B. Sur les conséquences financières (Indemnité et Salaires)
Concernant l'indemnité de rupture, le TAS a appliqué l'article 17 alinéa 1 du RSTP. 🔍 Le calcul de la Chambre de Résolution des Litiges n'a pas été contesté par le Club sur le principe, mais uniquement sur l'existence de la juste cause. Le TAS valide donc la méthode de calcul classique basée sur la valeur résiduelle du contrat, déduction faite des revenus perçus auprès du nouveau club (mitigation) :
"Déduire cette indemnité mitigée de la valeur restante du Contrat de Travail aboutit à un montant de 121 800 EUR (133 800 EUR – 12 000 EUR). [...] L'Arbitre Unique estime qu'il n'y a aucune raison [...] pour que l'indemnité pour rupture de contrat à verser au Joueur par le Club soit réduite et elle est considérée comme raisonnable et équitable." (Décision, paragraphes 124 et 126)
➡️ Le Joueur a satisfait à son obligation de mitigation des dommages en signant avec le FK Radnicki, même pour un salaire inférieur.
⚠️ Toutefois, sur la question des arriérés de salaire, le TAS a partiellement accueilli l'appel du Club. L'instruction a révélé qu'un paiement de 800 EUR avait été effectué le 11 août 2023, fait que la décision de première instance n'avait pas pris en compte ou qui est survenu postérieurement à la clôture de l'instruction FIFA :
"Comme l'a soutenu le Club et comme l'a confirmé le Joueur, le 11 août 2023, le Club a payé au Joueur un montant de 800 EUR, correspondant à son salaire de juillet 2023. Par conséquent, l'Arbitre Unique estime que l'appel du Club à cet égard doit être accueilli." (Décision, paragraphes 115-116)
➡️ Cette correction factuelle est la seule victoire du Club, purement comptable, et ne remet pas en cause le fond du litige.

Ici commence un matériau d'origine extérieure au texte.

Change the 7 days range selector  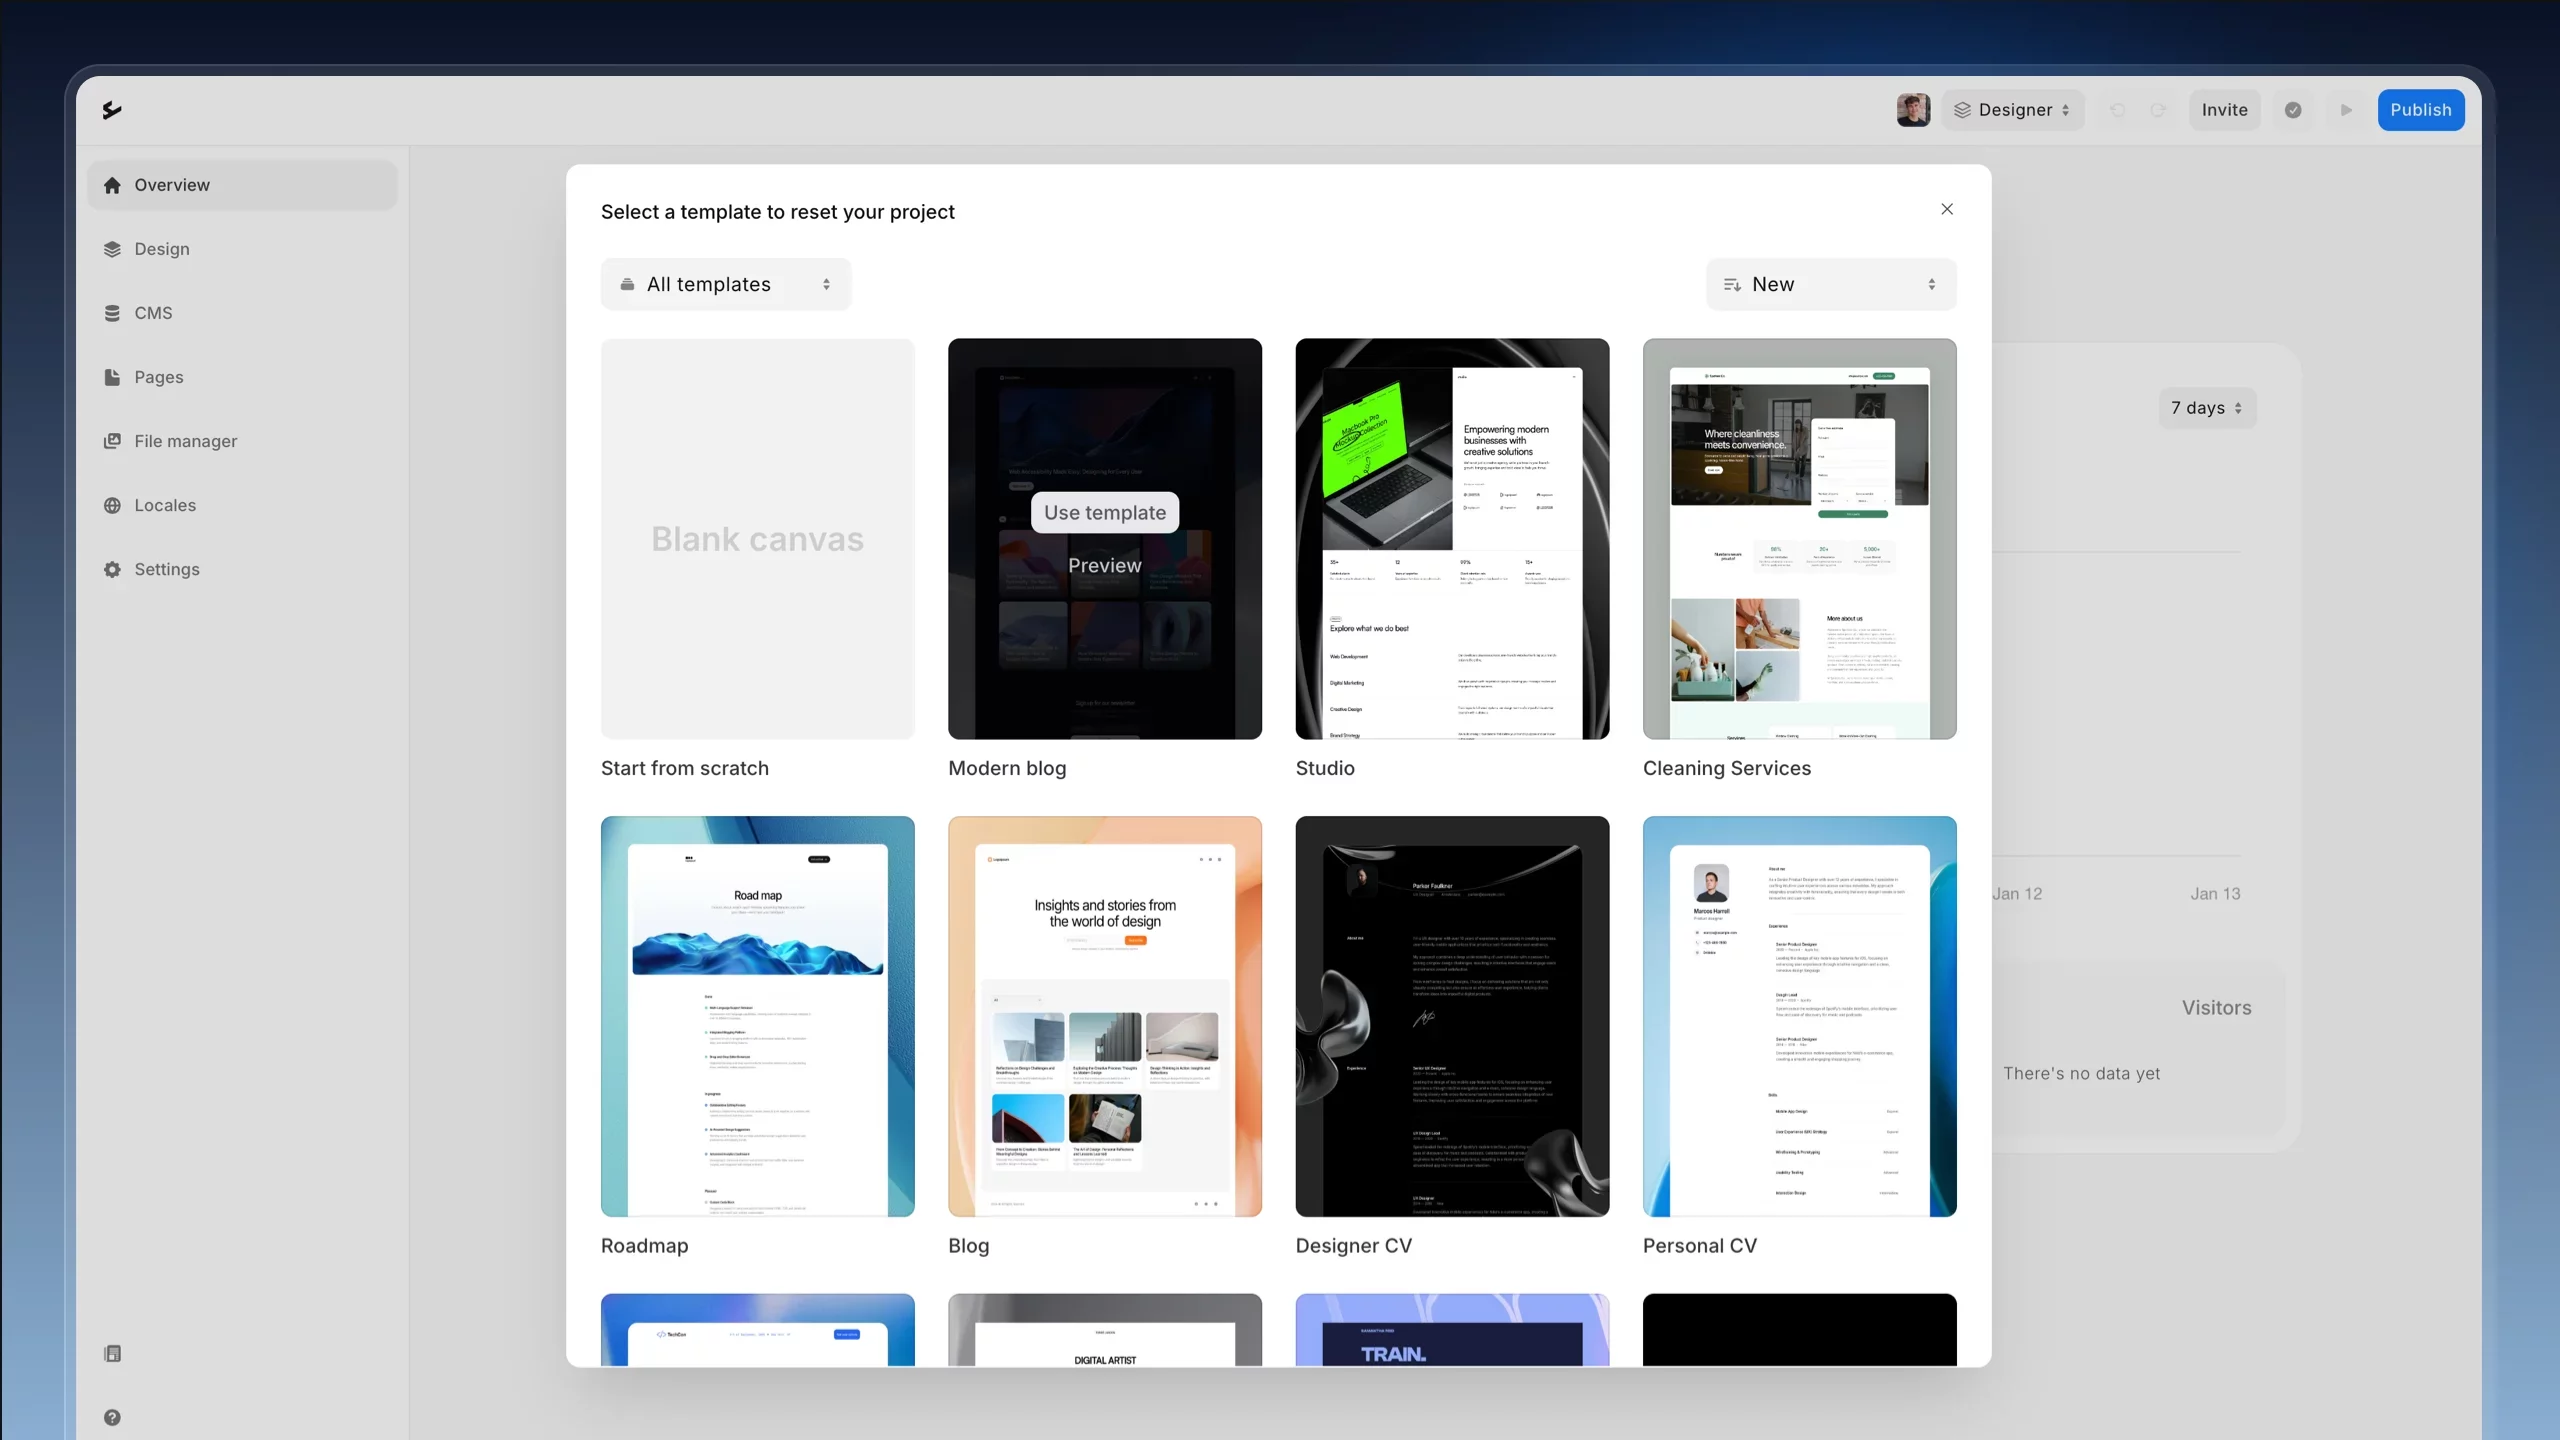coord(2207,408)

3. EXTRAIT PRINCIPAL DE LA DÉCISION
"Surtout la situation selon laquelle, après avoir été assuré qu'il était 'pleinement réintégré dans l'équipe première et ses entraînements' le 31 juillet 2023, le Joueur a légitimement perdu confiance dans le Club après avoir été une fois de plus ordonné de s'entraîner séparément de l'équipe première à mi-chemin de l'entraînement deux jours plus tard." (Décision, paragraphe 112)
4. POINTS DE DROIT
- 🎯 Juste cause de rupture (Art. 14 RSTP) : L'accumulation de pressions pour un départ et de mises à l'écart non justifiées constitue un comportement abusif (Art. 14.2 RSTP).
- ⚖️ Principe de confiance : La contradiction entre une assurance écrite de réintégration et une exclusion effective sur le terrain (venire contra factum proprium) suffit à rompre le lien de confiance nécessaire à la relation de travail.

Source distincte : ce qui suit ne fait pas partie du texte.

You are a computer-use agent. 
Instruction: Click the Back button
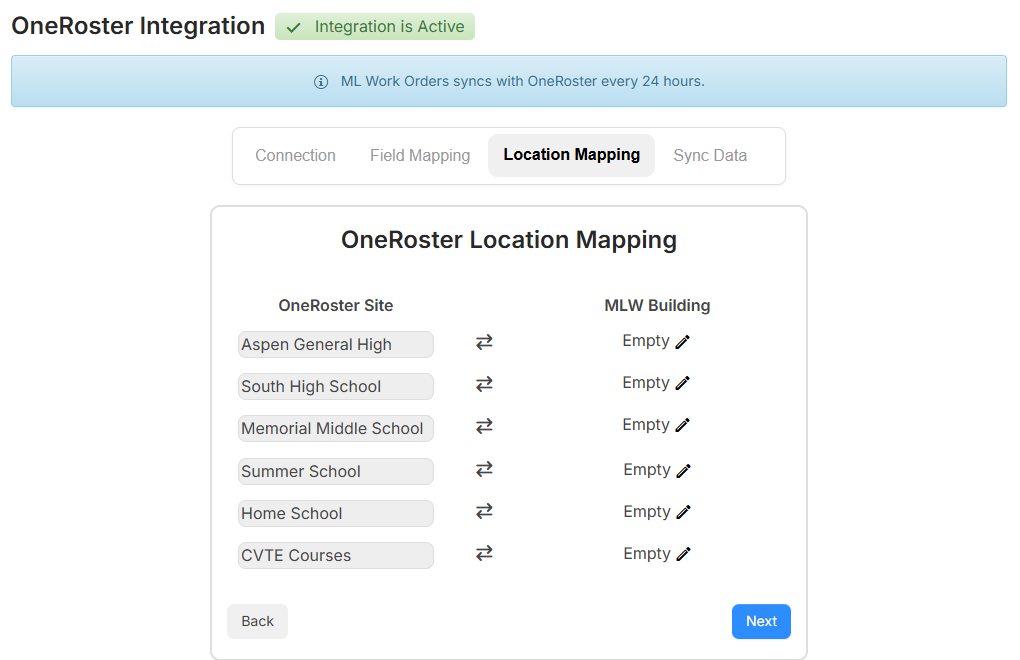[257, 621]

- 📋 Preuve médicale : Une simple note d'un physiothérapeute, non médecin, est insuffisante pour justifier médicalement une mise à l'écart de l'entraînement collectif face à une présomption de comportement abusif.
- 🔗 Estoppel : Un club ne peut se prévaloir d'un manque de condition physique pour justifier une exclusion s'il a préalablement déclaré le joueur "pleinement réintégré", ce qui implique une validation de son aptitude.
- 👨⚖️ Appréciation globale : Le TAS valide l'approche consistant à examiner l'ensemble des circonstances (messages, retards de paiement, entraînements séparés) pour déterminer si la poursuite du contrat était exigible.
Mots clés
Article 14 RSTP, Comportement abusif, Juste cause, Réintégration, Entraînement séparé (Loft), Perte de confiance, Rupture de contrat, Article 17 RSTP, Valeur résiduelle, Charge de la preuve.